Accession 0001018164-25-000156

$WLFCCIK 0001018164operating

Filed

Dec 22, 7:00 PM ET

Accepted

Dec 23, 8:00 AM ET

Size

191.1 KB

Accession

0001018164-25-000156

Research Summary

AI-generated summary of this filing

Updated

Willis Lease Finance Corp Closes $392.9M Fixed‑Rate Notes Offering

What Happened
Willis Lease Finance Corporation (WLFC) and its wholly owned subsidiary Willis Engine Structured Trust IX (WEST) closed an offering on December 23, 2025 of $392.9 million aggregate principal amount of fixed‑rate notes. The notes were issued in two series — Series A $337.4M (5.159% coupon) and Series B $55.5M (5.696% coupon) — with an expected weighted average life of 4.1 years, an expected maturity of ~6 years and a final legal maturity of 25 years. The notes are secured by WEST’s ownership interests in a portfolio of 47 aircraft engines and two airframes that WEST is acquiring from Willis under an asset purchase agreement.

Key Details

  • Total offering: $392,900,000 (Series A $337,400,000; Series B $55,500,000).
  • Coupon and pricing: Series A 5.159% (issued at 99.99937% of par); Series B 5.696% (issued at 99.99686% of par).
  • Collateral & structure: Secured by WEST’s interests in 47 engines and 2 airframes; assets of WEST are pledged for noteholders and are not available to satisfy obligations of Willis or other affiliates.
  • Use of proceeds & fees: Net proceeds will pay issuance costs, fund reserve accounts (maintenance, security deposits), and pay Willis over a 270‑day delivery period for the assets; Willis may use any net proceeds it receives for general corporate purposes.
  • Servicing and credit support: Willis will serve as servicer and administrative agent (fees: senior rent‑based 8.0%, subordinated rent‑based 3.5%, sale fee 3.0%, admin agent 2.0%).
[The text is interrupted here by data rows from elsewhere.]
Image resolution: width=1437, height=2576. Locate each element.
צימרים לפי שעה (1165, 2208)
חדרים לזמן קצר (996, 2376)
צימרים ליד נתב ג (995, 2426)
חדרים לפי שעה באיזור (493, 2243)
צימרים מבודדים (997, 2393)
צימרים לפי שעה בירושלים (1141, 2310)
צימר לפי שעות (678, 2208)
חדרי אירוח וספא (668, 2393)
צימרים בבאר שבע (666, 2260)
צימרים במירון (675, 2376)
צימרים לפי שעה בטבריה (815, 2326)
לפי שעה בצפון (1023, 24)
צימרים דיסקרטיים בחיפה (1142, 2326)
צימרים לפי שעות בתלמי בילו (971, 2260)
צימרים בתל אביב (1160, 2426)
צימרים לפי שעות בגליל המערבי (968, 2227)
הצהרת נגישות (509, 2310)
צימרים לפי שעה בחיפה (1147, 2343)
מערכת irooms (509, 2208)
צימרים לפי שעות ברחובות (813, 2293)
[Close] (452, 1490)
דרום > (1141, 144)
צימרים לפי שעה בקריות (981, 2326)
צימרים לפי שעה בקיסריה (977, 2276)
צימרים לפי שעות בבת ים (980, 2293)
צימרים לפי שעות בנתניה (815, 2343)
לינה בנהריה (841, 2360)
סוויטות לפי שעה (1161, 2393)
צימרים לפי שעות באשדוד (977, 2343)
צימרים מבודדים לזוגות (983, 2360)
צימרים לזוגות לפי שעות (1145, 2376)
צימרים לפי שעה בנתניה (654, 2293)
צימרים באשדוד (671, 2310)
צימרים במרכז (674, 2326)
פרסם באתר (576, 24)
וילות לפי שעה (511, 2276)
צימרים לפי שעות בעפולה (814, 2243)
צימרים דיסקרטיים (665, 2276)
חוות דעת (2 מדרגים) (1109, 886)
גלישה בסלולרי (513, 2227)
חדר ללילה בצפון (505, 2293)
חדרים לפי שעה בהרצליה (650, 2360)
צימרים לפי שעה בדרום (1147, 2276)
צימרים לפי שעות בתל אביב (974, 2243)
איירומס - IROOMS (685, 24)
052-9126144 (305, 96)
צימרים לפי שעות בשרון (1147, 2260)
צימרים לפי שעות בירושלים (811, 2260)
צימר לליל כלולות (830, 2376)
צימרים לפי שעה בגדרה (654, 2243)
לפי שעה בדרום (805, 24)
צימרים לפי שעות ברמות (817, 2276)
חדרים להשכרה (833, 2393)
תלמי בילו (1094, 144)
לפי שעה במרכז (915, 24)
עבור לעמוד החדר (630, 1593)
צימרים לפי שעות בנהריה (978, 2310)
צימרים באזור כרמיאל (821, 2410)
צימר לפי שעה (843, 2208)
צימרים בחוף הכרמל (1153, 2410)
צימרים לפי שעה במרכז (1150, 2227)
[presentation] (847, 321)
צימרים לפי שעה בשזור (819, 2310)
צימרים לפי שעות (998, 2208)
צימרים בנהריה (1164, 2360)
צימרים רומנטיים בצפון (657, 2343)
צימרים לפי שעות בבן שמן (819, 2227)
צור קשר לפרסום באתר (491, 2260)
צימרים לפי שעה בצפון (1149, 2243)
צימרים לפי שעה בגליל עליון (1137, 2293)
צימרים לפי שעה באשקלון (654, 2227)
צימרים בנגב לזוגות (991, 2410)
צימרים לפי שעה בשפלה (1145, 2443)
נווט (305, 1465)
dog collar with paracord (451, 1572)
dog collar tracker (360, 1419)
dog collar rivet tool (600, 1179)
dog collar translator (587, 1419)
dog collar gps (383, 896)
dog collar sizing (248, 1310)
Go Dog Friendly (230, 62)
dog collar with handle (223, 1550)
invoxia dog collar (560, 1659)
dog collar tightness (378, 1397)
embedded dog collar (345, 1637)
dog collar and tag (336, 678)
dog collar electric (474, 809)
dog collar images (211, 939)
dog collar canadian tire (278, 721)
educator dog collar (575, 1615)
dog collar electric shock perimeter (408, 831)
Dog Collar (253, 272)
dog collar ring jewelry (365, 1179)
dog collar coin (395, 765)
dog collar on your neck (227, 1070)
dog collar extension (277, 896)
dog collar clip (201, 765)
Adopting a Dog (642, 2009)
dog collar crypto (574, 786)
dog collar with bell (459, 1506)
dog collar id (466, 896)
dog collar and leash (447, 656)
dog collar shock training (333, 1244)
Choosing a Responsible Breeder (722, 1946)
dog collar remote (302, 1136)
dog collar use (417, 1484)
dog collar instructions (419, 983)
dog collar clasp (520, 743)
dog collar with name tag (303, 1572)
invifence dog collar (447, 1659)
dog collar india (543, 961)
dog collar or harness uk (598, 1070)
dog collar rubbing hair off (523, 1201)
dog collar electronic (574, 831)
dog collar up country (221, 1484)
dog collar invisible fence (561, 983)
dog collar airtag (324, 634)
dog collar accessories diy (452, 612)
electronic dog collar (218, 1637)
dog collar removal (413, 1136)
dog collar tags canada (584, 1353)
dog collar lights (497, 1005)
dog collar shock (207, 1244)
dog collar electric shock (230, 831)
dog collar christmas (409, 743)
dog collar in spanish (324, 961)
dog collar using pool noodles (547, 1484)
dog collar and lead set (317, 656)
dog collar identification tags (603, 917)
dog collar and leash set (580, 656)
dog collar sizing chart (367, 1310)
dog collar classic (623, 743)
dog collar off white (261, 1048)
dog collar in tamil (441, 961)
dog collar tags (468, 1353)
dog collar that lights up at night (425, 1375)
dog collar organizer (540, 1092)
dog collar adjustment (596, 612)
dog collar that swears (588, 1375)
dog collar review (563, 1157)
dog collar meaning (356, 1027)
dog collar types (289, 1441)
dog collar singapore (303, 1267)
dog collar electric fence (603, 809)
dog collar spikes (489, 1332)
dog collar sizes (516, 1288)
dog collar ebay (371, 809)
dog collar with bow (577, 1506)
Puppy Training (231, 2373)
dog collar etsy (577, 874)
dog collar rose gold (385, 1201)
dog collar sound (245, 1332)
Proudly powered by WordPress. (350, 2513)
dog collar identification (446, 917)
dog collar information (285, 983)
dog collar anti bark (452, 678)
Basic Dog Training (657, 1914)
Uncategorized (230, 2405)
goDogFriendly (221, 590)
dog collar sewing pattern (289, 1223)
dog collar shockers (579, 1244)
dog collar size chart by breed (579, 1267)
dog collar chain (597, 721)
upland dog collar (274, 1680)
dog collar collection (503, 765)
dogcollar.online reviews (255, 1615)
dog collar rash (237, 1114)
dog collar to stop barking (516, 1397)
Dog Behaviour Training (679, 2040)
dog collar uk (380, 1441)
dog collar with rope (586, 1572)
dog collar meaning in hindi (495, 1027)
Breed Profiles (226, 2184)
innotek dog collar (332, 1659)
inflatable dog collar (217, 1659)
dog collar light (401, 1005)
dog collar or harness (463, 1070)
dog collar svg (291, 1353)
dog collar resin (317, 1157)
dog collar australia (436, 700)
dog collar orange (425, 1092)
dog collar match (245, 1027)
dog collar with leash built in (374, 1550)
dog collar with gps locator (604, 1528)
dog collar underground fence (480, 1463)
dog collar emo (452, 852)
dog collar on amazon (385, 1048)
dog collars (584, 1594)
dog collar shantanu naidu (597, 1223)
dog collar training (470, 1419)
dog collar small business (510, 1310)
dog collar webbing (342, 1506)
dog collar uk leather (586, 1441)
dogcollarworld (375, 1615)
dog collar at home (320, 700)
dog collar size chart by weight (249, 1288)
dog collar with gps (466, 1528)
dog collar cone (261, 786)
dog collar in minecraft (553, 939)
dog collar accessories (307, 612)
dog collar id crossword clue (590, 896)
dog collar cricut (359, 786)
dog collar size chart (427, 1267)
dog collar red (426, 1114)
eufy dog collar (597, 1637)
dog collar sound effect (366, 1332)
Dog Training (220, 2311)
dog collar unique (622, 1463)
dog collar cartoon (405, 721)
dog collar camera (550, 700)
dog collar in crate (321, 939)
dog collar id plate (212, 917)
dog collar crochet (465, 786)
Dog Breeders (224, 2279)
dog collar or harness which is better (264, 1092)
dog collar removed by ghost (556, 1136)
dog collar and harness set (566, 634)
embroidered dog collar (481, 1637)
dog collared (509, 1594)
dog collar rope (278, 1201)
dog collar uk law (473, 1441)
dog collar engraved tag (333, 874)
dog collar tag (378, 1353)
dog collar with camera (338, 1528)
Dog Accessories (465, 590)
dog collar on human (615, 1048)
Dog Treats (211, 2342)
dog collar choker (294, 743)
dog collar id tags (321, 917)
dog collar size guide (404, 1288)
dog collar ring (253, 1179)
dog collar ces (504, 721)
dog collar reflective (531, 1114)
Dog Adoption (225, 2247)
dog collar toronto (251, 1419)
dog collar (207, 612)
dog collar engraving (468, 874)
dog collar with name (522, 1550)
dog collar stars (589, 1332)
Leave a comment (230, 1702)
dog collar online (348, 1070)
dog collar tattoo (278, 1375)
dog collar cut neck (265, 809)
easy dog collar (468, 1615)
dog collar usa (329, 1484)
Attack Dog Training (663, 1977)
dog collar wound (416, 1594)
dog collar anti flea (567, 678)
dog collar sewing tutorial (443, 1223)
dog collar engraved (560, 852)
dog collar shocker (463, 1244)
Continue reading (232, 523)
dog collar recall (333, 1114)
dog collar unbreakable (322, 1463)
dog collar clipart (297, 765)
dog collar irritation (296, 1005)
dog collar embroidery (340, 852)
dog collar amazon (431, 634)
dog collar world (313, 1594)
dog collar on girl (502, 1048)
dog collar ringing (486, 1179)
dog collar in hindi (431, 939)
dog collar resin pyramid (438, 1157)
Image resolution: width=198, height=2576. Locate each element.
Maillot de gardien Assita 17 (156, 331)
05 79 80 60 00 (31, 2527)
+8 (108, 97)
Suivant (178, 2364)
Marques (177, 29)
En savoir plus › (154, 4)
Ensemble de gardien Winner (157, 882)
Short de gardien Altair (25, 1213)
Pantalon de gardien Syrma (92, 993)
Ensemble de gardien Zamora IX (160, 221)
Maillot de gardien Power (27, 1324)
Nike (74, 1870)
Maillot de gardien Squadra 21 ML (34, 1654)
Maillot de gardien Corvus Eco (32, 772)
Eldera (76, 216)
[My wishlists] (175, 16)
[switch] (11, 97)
WEST also entered an indenture, security trust agreement and a revolving credit facility to cover certain WEST obligations (including note interest for a period).
  • Distribution rules: WEST cash will be collected into pledged accounts to service the notes first; remaining amounts (after debt service and defined expenses) will be distributed to Willis. Notes sold under Rule 144A and Regulation S (not registered under the Securities Act).

Why It Matters
This transaction creates a dedicated, asset‑backed financing vehicle (WEST) that raises near‑term liquidity for the company by converting a portfolio of engines and airframes into bond financing. For investors, the key points are the size of the financing, the fixed coupons and expected cash flow timing, and that the collateral and pledged accounts sit at WEST — not at Willis generally — so credit recovery for these notes is tied to the WEST collateral and defined cash flows. The filing also discloses customary covenants and default events in the indenture and confirms the notes are offered only to qualified institutional buyers or outside the U.S. under applicable exemptions.